Dallol è lì. All’orizzonte. Un isolotto nella Piana del Sale. Dallol sta lì con la sua meraviglia. Oggi ha deciso di donare tranquillità. Si sale senza fatica. Si può camminare a lungo senza dar conto all’ostilità del caldo. Un po’ di vento per rendere più tollerabile temperature altrimenti insopportabili. I fiori di sale, i pani, i funghetti, i geyser, i laghetti verde giada, l’arlecchino delle zolfo. Tutto è al loro posto. Immutabile.  E sempre diverso. Come vorrei che questo posto si facesse beffe di tutti noi.

Il vento della Dancalia muove le acque del lago As Sale. Al mattino migra verso Sud, al pomeriggio comincia il suo viaggio quotidiano verso Nord. Lago migrante. Il sole si specchia sul velo della sua acqua. Io compio un rito abituale: sto immobile a mezzo metro dalla sua sponda mobile e aspetto che la piccola marea raggiunga le mie scarpe.

Oggi pompe potenti ne drenano le acque per nuove saline industriali.

Dini mi paga una coca al nuovo bar di Ahmed Ela. Greta mi paga la birra al bar dell’università a Firenze. Una sensazione indefinibile gira sulla mia pelle.

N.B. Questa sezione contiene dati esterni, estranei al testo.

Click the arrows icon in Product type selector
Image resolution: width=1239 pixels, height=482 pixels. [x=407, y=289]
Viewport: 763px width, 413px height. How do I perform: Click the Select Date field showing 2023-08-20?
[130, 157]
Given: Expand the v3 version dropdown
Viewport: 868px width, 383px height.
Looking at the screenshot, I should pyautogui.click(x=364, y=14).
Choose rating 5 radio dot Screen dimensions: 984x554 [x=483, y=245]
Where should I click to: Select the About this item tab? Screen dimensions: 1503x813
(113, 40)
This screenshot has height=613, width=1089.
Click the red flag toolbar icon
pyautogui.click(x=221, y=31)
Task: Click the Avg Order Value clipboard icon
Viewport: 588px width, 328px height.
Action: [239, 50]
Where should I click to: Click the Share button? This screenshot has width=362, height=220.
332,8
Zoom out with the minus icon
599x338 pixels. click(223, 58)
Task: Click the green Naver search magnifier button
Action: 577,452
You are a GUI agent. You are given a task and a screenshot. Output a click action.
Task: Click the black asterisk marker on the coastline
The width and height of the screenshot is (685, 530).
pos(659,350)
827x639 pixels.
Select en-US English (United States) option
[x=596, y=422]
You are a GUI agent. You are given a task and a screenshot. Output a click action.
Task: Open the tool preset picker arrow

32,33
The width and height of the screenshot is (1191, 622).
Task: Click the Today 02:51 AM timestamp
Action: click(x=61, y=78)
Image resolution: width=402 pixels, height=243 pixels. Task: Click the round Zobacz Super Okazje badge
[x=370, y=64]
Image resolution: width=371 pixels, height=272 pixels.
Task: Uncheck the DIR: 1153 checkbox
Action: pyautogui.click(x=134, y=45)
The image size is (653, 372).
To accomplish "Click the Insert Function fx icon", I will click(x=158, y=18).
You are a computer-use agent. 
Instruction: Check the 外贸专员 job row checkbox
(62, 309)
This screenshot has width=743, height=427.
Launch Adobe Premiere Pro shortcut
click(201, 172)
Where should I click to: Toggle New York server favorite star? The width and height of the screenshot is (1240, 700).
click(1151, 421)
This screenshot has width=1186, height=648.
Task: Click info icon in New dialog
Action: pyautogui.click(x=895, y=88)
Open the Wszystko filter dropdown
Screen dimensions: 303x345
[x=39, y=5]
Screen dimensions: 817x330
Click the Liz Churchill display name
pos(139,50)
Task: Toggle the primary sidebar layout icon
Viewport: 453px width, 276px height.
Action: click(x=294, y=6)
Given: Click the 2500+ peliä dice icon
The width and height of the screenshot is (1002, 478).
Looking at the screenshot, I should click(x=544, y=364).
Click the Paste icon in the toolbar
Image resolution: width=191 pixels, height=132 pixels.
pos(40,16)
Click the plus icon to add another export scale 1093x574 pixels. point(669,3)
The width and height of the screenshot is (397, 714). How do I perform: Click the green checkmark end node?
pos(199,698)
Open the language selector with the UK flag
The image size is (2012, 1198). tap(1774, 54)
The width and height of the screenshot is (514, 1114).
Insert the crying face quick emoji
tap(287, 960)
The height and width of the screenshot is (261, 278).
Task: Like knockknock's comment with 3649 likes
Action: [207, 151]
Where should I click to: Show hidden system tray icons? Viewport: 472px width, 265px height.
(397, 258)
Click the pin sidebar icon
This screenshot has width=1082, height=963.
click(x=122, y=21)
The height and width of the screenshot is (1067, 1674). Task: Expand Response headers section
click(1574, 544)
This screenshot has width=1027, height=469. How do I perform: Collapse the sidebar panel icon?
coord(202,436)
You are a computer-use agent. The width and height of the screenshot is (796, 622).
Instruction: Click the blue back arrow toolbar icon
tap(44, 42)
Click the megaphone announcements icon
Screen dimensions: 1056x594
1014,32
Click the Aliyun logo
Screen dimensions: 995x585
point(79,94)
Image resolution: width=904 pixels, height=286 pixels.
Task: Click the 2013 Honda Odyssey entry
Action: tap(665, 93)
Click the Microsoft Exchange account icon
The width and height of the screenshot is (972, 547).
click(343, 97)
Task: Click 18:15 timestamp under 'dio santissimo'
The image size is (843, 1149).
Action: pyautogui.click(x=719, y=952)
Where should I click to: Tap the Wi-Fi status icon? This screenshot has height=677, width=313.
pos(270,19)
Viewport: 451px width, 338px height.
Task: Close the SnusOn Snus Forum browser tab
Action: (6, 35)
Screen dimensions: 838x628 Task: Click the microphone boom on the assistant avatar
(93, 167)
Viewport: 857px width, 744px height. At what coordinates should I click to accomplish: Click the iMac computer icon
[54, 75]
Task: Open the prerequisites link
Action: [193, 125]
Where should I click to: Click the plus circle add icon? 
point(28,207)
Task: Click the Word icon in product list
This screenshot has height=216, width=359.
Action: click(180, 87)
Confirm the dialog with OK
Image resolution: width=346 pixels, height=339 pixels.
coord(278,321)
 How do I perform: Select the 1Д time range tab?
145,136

Una strana scultura è sulla sponda di As Bole, ‘il luogo della pietra rossa’, il villaggio all’inizio del canyon del fiume Saba. Incastro di legni. Rami che provano a diventare monumento. Poi osservo, con stupore, che Alì vi sale sopra, tende il braccio verso il cielo e cerca di afferrare ‘il campo’. Ha un cellulare in mano. Lo alza nella speranza di catturare un refolo di linea. Per gli afar è importante parlare con la famiglia. Hanno capito subito il miracolo della telefonia mobile. La strana scultura sta a dire che lì, quasi al centro del villaggio, ‘c’è campo’. C’è ‘campo’ in mezzo agli ultimi contrafforti dell’altopiano, là dove la Piana del Sale comincia e le acque del Saba regalano un’ultima fertilità. Questa è tecnologia di Dancalia.

I cellulari sono cinesi, i Thecno sono assemblati a Bar Dahr. Se hai mille birr puoi permetterti un Nokia.

Le donne afar quando sanno che l’uomo chiederà di fare all’amore accendono un piccolo fuoco in una buca. Mettono un bastone, stanno in equilibrio sulle braci dove hanno messo incenso. Si improfumano di legno e buono odore. L’uomo aspetta nella capanna.